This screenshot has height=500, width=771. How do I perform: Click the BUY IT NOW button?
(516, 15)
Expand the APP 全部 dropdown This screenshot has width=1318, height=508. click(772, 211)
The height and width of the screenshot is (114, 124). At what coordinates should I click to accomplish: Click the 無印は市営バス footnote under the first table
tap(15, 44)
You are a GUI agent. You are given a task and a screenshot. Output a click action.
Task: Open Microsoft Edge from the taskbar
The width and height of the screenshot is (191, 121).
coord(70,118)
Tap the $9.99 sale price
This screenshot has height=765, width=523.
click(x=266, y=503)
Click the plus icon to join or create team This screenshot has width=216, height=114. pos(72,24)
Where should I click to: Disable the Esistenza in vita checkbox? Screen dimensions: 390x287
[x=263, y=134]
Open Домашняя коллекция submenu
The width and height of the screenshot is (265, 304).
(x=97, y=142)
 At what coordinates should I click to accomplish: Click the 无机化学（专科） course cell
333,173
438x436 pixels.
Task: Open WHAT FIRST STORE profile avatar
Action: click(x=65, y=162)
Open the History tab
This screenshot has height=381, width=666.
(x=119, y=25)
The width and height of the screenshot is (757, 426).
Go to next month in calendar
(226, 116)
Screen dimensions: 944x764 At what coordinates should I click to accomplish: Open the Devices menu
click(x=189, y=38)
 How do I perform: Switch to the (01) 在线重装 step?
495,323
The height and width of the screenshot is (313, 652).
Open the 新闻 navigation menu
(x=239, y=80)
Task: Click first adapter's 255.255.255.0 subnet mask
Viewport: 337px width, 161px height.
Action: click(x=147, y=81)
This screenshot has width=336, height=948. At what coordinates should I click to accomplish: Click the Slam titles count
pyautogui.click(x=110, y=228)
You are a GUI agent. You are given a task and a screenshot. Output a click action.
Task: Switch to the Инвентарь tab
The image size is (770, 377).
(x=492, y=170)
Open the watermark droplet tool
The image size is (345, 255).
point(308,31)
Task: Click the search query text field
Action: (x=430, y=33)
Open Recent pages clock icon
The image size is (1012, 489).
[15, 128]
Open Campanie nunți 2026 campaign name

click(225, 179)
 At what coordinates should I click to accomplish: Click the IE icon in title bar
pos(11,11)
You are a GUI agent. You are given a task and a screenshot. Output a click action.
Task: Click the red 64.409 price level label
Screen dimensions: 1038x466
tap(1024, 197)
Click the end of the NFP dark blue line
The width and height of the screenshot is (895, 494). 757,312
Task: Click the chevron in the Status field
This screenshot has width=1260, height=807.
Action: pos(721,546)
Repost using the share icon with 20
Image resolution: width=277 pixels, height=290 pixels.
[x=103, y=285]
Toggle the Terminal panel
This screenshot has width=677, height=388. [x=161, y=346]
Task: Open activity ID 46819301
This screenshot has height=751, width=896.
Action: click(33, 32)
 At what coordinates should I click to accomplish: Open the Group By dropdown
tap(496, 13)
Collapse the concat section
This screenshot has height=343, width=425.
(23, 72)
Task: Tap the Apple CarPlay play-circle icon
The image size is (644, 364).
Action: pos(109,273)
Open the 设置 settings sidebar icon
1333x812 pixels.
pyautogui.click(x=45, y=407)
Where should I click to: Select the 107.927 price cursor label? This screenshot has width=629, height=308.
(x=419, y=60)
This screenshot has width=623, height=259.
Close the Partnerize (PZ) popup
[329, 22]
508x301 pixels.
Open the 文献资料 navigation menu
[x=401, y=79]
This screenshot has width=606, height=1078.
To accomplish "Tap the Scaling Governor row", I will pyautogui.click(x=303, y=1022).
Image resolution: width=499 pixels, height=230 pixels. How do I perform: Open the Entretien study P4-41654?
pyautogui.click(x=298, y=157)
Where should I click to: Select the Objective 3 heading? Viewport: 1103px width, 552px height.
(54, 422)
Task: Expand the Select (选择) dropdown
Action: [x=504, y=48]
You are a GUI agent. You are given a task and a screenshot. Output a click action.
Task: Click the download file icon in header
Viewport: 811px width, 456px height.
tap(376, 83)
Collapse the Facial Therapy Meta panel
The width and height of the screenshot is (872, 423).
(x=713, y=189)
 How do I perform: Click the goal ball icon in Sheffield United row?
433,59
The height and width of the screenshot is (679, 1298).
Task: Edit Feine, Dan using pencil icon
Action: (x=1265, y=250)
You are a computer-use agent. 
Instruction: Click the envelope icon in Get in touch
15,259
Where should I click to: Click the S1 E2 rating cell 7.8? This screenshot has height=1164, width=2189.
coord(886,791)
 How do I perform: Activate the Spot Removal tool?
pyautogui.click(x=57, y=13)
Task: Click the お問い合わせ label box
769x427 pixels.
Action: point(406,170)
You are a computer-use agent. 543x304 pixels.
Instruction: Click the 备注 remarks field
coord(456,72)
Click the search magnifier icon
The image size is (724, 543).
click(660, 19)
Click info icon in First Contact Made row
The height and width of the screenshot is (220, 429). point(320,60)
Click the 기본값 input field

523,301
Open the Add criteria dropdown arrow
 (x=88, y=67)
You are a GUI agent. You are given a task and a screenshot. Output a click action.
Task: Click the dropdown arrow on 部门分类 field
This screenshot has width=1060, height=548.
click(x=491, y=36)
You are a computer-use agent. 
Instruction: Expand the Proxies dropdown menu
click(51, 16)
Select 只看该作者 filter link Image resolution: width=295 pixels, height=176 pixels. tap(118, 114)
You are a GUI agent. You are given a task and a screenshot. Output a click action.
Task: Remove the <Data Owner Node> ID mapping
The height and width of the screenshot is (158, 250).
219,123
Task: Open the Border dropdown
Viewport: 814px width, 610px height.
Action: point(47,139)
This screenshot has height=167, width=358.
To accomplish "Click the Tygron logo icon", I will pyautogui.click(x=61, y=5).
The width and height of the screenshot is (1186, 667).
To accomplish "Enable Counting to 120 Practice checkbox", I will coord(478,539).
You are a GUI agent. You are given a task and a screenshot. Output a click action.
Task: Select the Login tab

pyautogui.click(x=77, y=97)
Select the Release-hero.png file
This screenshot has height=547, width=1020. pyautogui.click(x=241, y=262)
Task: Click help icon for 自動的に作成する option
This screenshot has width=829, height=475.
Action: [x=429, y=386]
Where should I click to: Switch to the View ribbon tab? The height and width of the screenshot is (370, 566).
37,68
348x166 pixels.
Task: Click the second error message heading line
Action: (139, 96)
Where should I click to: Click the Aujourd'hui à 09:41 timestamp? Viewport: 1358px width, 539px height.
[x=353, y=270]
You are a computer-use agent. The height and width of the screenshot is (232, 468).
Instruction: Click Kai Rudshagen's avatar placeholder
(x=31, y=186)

§ The task
Wherever the string "computer" is found in the listing above, copy the line that contains it.

§ Problem solution
You are a computer-use agent. 
You are a computer-use agent. 543x304 pixels.
You are a computer-use agent. 
You are a computer-use agent. The height and width of the screenshot is (232, 468).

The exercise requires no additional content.